Through these previous aspects, it is highlighted the contribution of the proposal to the research topic. FAQuiS introduce some novelties and has advantages in comparison to the current state-of-the-art proposals, such as general-purpose, context integration, and partial automation for the QinU assurance process. Nevertheless, there are still some open challenges in this line of research. In this regard, it can be pointed out the limitations of flexibility and interpretability of the QinU evaluation, more mechanisms for problem identification and correction (i.e., causes of the QinU deficiencies), and means to detect relations between satisfaction surveys and estimated metrics. Because of this, future work should be aimed towards these challenges.

6 Conclusions

Software quality models incorporate characteristics related to the QinU that are focused on how a system covers different contexts. These characteristics are of particular relevance in the field of CASSs, which collect information from the context to adapt the features and services. This motivated our work to build FAQuiS, a model-based framework for assessing QinU considering the influence of the context.

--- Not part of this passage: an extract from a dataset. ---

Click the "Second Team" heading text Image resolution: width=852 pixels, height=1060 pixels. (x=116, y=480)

FAQuiS is made up of a set of metamodels, a methodology, and support software tools. The metamodels define the structure that must follow a set of descriptive models of the system, the user types, and the environmental factors. The methodology includes a series of activities and tasks that guide FAQuiS users on how to carry out QinU evaluation processes directed by these models. The support tools enable the creation of the specific models and process repositories with the user actions in different contexts, estimating metrics that quantify the QinU characteristics of the ISO 25010 standard. In addition, these tools discover models of the behavior of the users in the interaction contexts and user profiles characterized by their QinU metrics and relevant factors of context.

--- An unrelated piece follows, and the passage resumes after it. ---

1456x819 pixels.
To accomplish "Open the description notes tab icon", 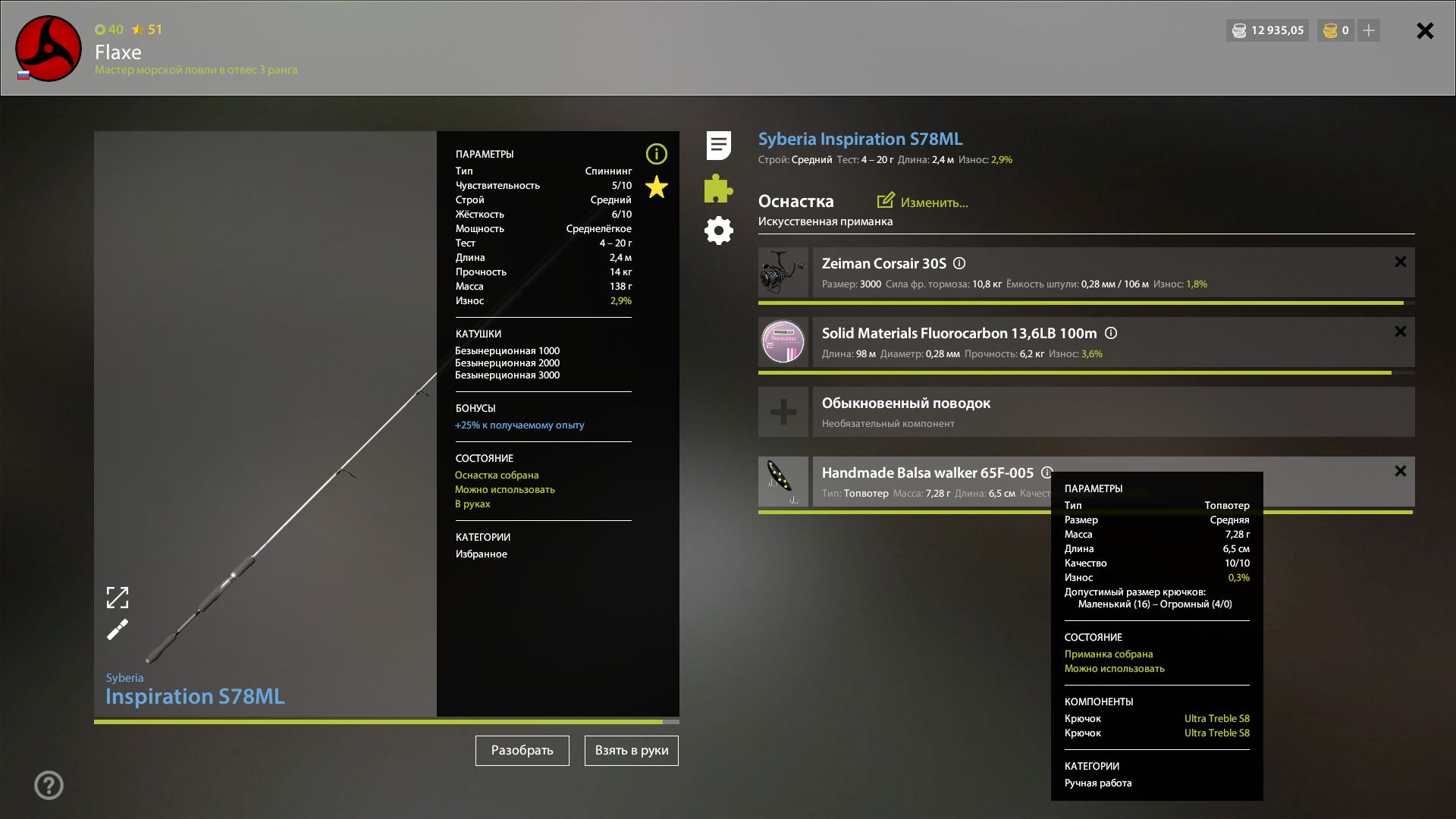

Axpe Consulting, a software development company, applied FAQuiS to assess the QinU of a mobile app that supports collaborative betting and has context-sensitive features. A case study allowed us to evaluate FAQuiS’ impact in a real environment. FAQuiS methodology was a complete guide for the company to carry out the QinU evaluation of the app. The project team incorporated the framework methodology, and they did not have to replace any of the previous activities of software development or testing process. The team considered that FAQuiS is a solution to assess the QinU using the ISO 25010 standard and modeling the user behavior in different contexts. In addition, the project team especially highlights the support of FAQuiS for modeling the different contexts and interpreting the quantitative values of the metrics.

Future work will be aimed at generating corrective measures for the detected deficiencies of QinU. Furthermore, FAQuiS can be made more flexible with tools that allow evaluators to define their own custom metrics to quantify QinU characteristics. Also, new case studies will be carried out in other companies and in projects that develop other types of CASSs (Internet of Things, Smart cities, etc.).